From: Paul Cheshire, Christian Hilber and Hans Koster
To: Municipal Councils and Provincial Housing Ministries in Major Cities
Date: July 27, 2016
Re: You cannot regulate empty houses away
House prices in Vancouver and other large cities in Canada have been soaring. Despite this, many houses appear to be vacant. Many observers blame foreign buyers who are supposed to accumulate properties for investment purposes and then leave them vacant.
One popular proposition to solve the ‘vacancy problem’ – at least in the UK – is to try to regulate housing vacancies away. Islington, one of London’s local councils has already implemented the policy by introducing planning restrictions aimed at prohibiting “the deliberate practice of letting properties lie empty”.
Is this really the solution? Are vacancies even a problem? Any housing market can only operate if there are vacancies: people move; people die.
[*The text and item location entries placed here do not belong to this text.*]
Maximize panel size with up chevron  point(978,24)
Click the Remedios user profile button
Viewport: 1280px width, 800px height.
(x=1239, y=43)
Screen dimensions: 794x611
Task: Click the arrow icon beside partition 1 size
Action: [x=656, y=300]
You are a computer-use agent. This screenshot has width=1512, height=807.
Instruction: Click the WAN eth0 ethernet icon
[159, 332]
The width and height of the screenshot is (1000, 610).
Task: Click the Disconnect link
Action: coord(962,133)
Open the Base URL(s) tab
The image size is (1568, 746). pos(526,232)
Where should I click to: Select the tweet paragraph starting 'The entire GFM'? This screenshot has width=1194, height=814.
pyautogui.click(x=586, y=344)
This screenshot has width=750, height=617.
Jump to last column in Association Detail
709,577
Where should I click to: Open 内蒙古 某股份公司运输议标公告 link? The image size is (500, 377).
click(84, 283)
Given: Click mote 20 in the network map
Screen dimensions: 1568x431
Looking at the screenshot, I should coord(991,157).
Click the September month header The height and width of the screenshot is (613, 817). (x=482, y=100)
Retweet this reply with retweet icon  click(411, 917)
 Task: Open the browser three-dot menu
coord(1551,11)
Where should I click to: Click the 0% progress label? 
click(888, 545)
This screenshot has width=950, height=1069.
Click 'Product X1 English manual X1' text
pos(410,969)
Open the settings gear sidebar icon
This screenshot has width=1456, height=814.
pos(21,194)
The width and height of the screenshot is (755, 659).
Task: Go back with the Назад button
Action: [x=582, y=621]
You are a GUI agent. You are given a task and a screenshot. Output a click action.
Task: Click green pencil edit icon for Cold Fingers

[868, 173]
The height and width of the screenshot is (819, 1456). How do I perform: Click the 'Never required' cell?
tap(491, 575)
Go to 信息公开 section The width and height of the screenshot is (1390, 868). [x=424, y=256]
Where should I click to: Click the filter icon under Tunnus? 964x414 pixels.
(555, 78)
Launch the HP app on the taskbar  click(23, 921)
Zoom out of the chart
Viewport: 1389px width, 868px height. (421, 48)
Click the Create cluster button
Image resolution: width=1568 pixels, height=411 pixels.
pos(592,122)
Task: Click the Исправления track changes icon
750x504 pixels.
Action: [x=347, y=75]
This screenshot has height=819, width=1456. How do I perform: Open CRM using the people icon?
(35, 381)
The trouble with interventions in the housing market is that however well-intentioned, they generate all sorts of unintended consequences. In fact, one of our most recent research findings is that more restrictive local planning actually has the net effect of increasing the proportion of vacant homes.
By making housing even scarcer (which more restrictive planning achieves) it makes it more expensive. On the one hand, making housing scarcer through zoning restrictions generates an incentive to occupy it, thus reducing vacancies. Unfortunately, on the other hand, more restrictive planning also makes it harder to adapt homes to the constantly changing patterns of demand. Jobs grow in a locality, so demand for houses there increases; the local school gets better so the demand for family-sized homes increases; people buy a car so want parking; they have fewer children or separate, so they want smaller homes. The result of this is that in more restrictive locations, people wanting a home find it more difficult to match their preferences to what is available. So they have to search longer or further afield. The result of that is there are more empty houses.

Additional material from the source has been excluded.